Пламя в плошке заметалось из стороны в сторону, вот-вот угаснет. Иктеня приставил к посудине огонь, прикрыл огонь, чтобы в переменчивом свете яснее видеть все движения шамана.
– Плохо будет Оме, ох, плохо! – верещал шаман. – Хитрый мальгытанин заманит его к камчадалам, огнём испепелит юкагиров…
– Он обещал отдать нам все реки, где живёт соболь, – напомнил Ома. – Наши люди будут там охотиться…
Иктеня громко, надсадно засмеялся, даже за живот схватился. У Омы кровь прилила к щекам:
– Зачем смеёшься надо мной, как над дураком?
– Обещать легко – сдержать слово трудно, – наконец сказал старик, вытирая выступившие слёзы. – Обманут вас мельгытанги! Всем нам они – чужие, и царь их – чужой…
– Он взял нас под защиту, – напомнил Ома. – Ясак сбавил юкагирам…
– А мы, коряки, разрешим юкагирам охотиться везде, где они пожелают: тундра велика, всем места хватит, – пообещал Иктеня. – Забудем старые обиды, дружить будем…
В ту же ночь в юрту шамана, воровато озираясь, пробрался один из казаков. Его испугались, но он, заговорив по-юкагирски, предложил составить челобитную на Атласова.
Иктеня осторожно молчал: не специально ли этот человек подослан? Выведает тайные мысли, узнает о недовольстве князцов – и ожидай расправы! Но пришелец, вынув бумагу, дружелюбно улыбнулся:
– Конечно, послание составлю за плату. Дадите столько собольков, сколько пальцев на одной руке…
Эти слова успокоили князцов, и жалоба была составлена.
А на следующий день ветер стих. Солнце разорвало туман, и блистающие снега ослепили глаза. К полудню отряд Потапа Серюкова ушёл к Парапольскому долу, а оставшаяся часть русских и юкагиров отправилась дальше, к югу.
От реки Подкагирной вскоре добрались до мест, заросших высокими деревьями. Меж них узкой лентой тянулась речушка, засыпанная снегом. Её так и назвали – Лесная. На ней ветер кое-где обдул снег, и сквозь окошечки льда можно было разглядеть на дне камешки, коряги и какие-то водоросли, спутанные в клубки.
Здесь, в лесной чаще, казаки и юкагиры обнаружили много следов – и беличьих, и росомашьих, и лисьих, а главное – легких, стремительных собольих!
Ома самолично подстрелил из лука матерую росомаху.
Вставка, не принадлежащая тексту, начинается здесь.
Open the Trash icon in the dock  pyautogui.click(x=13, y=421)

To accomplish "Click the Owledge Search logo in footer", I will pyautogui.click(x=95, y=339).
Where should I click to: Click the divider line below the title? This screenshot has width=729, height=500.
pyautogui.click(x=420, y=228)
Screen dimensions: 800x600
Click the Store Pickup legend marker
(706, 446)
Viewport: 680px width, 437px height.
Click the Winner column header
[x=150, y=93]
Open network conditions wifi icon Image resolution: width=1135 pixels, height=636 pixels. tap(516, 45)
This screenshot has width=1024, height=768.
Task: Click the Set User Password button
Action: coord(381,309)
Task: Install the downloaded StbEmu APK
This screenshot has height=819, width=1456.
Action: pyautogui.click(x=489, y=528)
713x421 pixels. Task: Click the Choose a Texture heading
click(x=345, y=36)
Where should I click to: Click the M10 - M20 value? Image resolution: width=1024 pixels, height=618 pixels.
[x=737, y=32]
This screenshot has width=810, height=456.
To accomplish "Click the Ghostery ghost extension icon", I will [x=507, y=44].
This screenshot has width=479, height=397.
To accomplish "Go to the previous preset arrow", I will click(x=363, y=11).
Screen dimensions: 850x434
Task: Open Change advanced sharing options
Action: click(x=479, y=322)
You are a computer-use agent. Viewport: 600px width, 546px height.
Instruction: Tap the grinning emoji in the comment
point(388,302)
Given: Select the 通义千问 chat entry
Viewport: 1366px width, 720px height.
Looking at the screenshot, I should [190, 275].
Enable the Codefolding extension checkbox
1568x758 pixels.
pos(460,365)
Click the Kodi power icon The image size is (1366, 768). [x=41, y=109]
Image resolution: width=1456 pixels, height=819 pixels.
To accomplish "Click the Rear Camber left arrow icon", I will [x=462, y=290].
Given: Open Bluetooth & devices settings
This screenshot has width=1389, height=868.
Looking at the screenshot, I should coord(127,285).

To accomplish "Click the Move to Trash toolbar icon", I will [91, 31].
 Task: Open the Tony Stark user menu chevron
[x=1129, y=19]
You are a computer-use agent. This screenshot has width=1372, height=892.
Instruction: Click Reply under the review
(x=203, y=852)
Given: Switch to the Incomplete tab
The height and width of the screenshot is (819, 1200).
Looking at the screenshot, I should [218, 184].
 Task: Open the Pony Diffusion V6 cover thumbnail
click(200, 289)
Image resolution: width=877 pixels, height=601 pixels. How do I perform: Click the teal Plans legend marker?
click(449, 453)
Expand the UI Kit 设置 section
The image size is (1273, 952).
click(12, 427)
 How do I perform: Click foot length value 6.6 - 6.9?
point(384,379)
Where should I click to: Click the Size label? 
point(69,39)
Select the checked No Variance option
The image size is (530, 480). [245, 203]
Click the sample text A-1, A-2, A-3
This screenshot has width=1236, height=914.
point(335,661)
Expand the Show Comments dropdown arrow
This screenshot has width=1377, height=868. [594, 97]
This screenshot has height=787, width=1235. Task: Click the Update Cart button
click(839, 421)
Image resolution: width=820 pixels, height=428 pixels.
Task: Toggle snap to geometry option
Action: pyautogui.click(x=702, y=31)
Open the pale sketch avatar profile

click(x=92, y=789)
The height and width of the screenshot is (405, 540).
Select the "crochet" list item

Её тут же освежевали у костра. Горячие, дымящиеся на морозе печень и сердце князец разделил между своими ближайшими приспешниками.
– Хорошая росомаха, – нахваливали они добычу Омы. – Смелая была охотница. Её печень – сладкая, сердце – вкусное. Сила её к нам переходит.
– Шаманская была росомаха, – заметил один из юкагиров. – Смотрите: на её спине черного меха больше, чем у других росомах…
– Не про неё ли старики сказки рассказывали? – спросил молодой Ерёмка Тугуланов.
– А что за сказка? – заинтересовался Атласов. Ему нравилось слушать туземные рассказы ли, побасенки ли – не суть важно, лишь бы они касались происхождения и обычаев тех народов, с которыми его сталкивала судьба. Через них, как ни через что другое, определялся их характер. Так ему казалось.
– Ладно, расскажу, – сказал Ерёмка. – Ходила одна лисица по тундре – всё равно, как мы: измаялась, измучилась. Повстречала медведя, сказала ему: «Дед, боишься человека?» Медведь сказал: «Друг, зачем я его буду бояться? Я съем его, – всё равно как ягоду». Лисица сказала: «Дед, много я ягод видела, пойдем туда, иди за мной.» Лисичка пошла первой, человека встретила и сказала ему: «Медведя привела, карауль здесь».